Una nueva medición nacional realizada por De Las Heras Demotecnia, reveló que, aunque la reciente marcha atribuida a jóvenes de la Generación Z logró gran visibilidad pública, la mayoría de los mexicanos duda de su autenticidad y origen. Según los resultados, 8 de cada 10 personas aseguraron haberse enterado de la movilización, lo que confirma su amplio impacto mediático y en redes sociales.
A pesar de ello, el escepticismo domina la percepción ciudadana. El 70% de los encuestados considera que la marcha no fue realmente organizada por jóvenes, sino que detrás hubo actores con otros intereses. Este señalamiento aumenta al revisar la opinión sobre los hechos de violencia registrados durante la manifestación.
De acuerdo con los datos, la mitad de la población (50%) cree que la violencia fue iniciada por un grupo de manifestantes, mientras que solo una minoría responsabiliza a la policía capitalina. Además, el 62% de las personas consultadas afirma que ese grupo violento fue pagado para provocar disturbios, reforzando la sospecha de manipulación política.
En cuanto al desempeño de la Secretaría de Seguridad Ciudadana de la Ciudad de México, el 39% considera que la policía actuó de manera justa, mientras que el 28% opina que su intervención fue excesiva. El resto no tuvo una postura definida.

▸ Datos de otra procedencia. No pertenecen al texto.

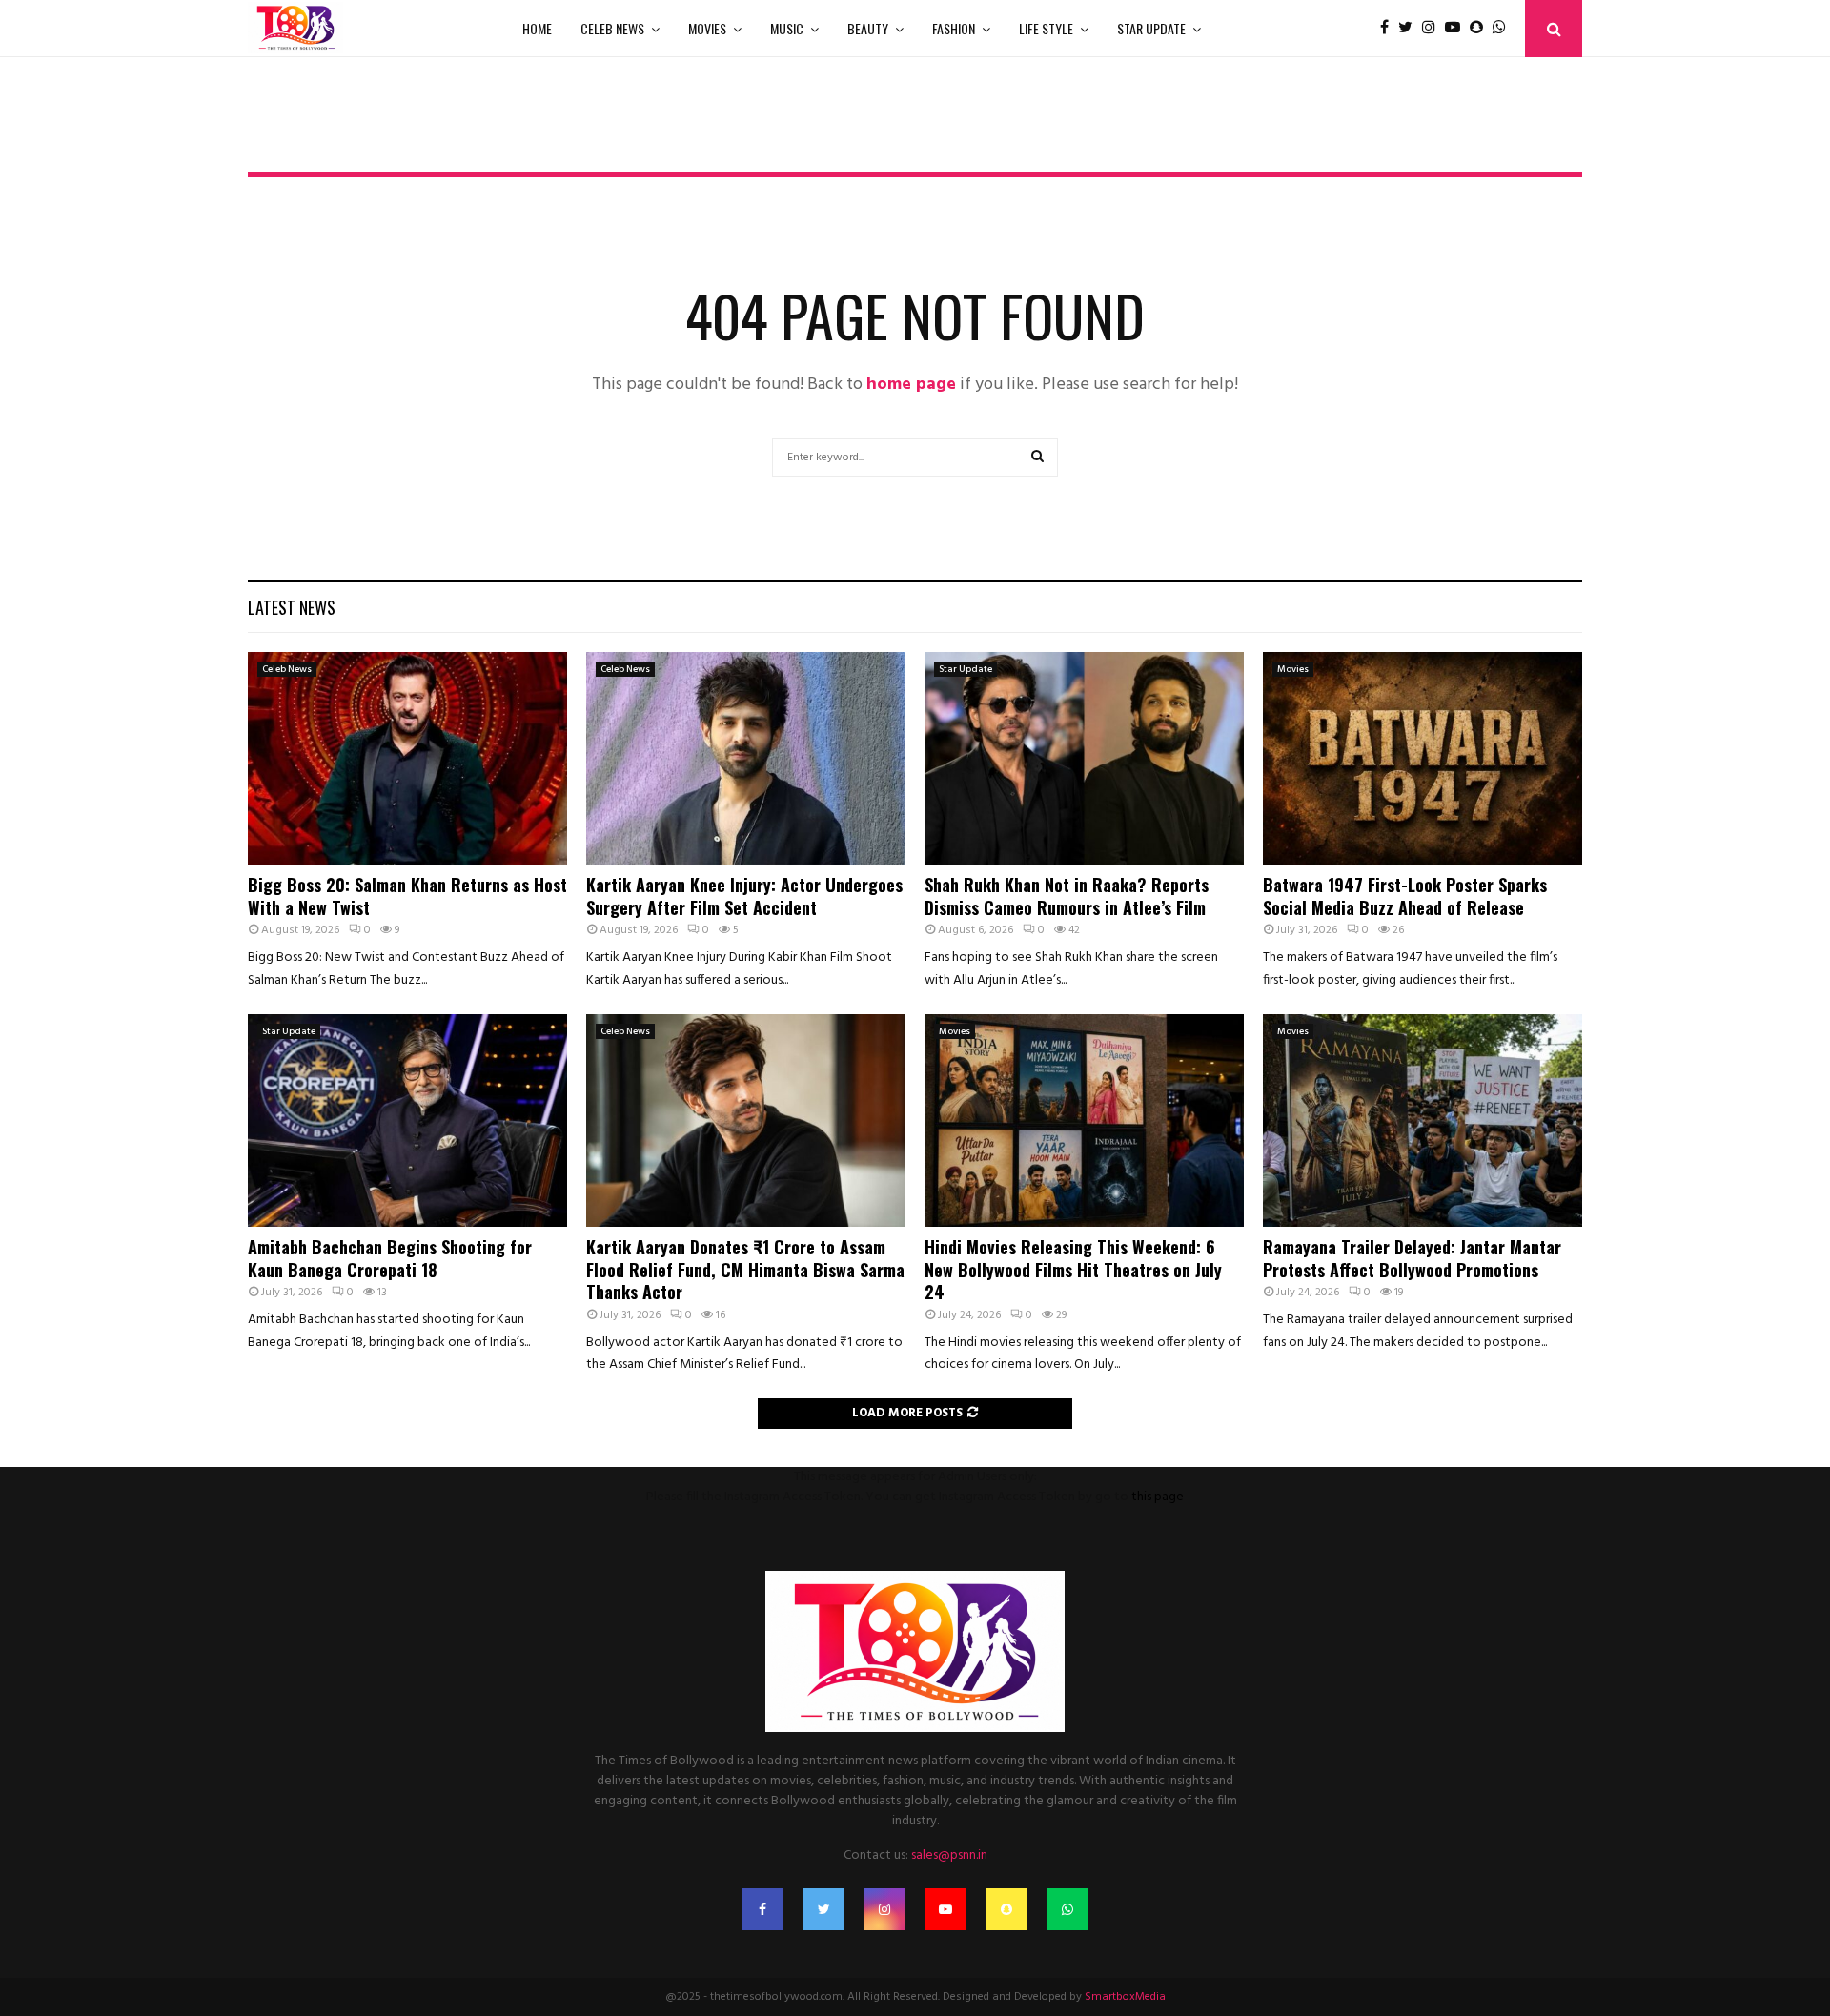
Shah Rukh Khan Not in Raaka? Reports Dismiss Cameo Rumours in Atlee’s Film (1067, 895)
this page (1157, 1497)
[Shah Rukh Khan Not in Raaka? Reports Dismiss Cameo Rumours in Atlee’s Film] (1084, 758)
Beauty (867, 28)
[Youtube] (1457, 28)
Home (537, 28)
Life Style (1046, 28)
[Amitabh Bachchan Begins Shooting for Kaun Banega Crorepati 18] (407, 1120)
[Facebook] (1389, 28)
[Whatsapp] (1504, 28)
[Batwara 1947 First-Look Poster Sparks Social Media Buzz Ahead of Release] (1422, 758)
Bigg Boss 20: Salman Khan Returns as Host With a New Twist (407, 895)
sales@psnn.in (949, 1855)
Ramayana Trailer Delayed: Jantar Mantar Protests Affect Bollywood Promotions (1412, 1257)
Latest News (292, 607)
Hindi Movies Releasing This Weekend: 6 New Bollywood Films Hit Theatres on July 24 (1073, 1269)
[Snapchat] (1481, 28)
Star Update (1151, 28)
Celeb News (612, 28)
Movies (707, 28)
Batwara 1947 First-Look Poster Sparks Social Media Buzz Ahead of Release (1405, 895)
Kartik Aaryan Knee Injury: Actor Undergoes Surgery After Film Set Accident (744, 895)
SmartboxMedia (1125, 1996)
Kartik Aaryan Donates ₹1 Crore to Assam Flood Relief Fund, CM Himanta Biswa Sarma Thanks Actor (745, 1269)
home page (911, 384)
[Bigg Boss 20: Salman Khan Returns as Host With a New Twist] (407, 758)
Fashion (953, 28)
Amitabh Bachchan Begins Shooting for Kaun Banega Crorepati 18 (390, 1257)
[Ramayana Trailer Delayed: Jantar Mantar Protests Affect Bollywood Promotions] (1422, 1120)
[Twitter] (1410, 28)
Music (786, 28)
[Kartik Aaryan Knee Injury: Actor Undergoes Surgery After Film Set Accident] (745, 758)
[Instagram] (1433, 28)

Pese a la controversia, la percepción sobre el ejercicio de las libertades en la capital permanece favorable para el gobierno federal: el 53% de los mexicanos cree que bajo la administración de Claudia Sheinbaum no se reprime la libertad de expresión, cifra que contrasta con los señalamientos de represión impulsados en redes sociales durante y después de la marcha.
Los resultados reflejan un clima de contundente desconfianza hacia lo ocurrido, así como una creciente percepción de intentos externos por influir en la protesta, dejando en entredicho la narrativa de una movilización genuinamente juvenil.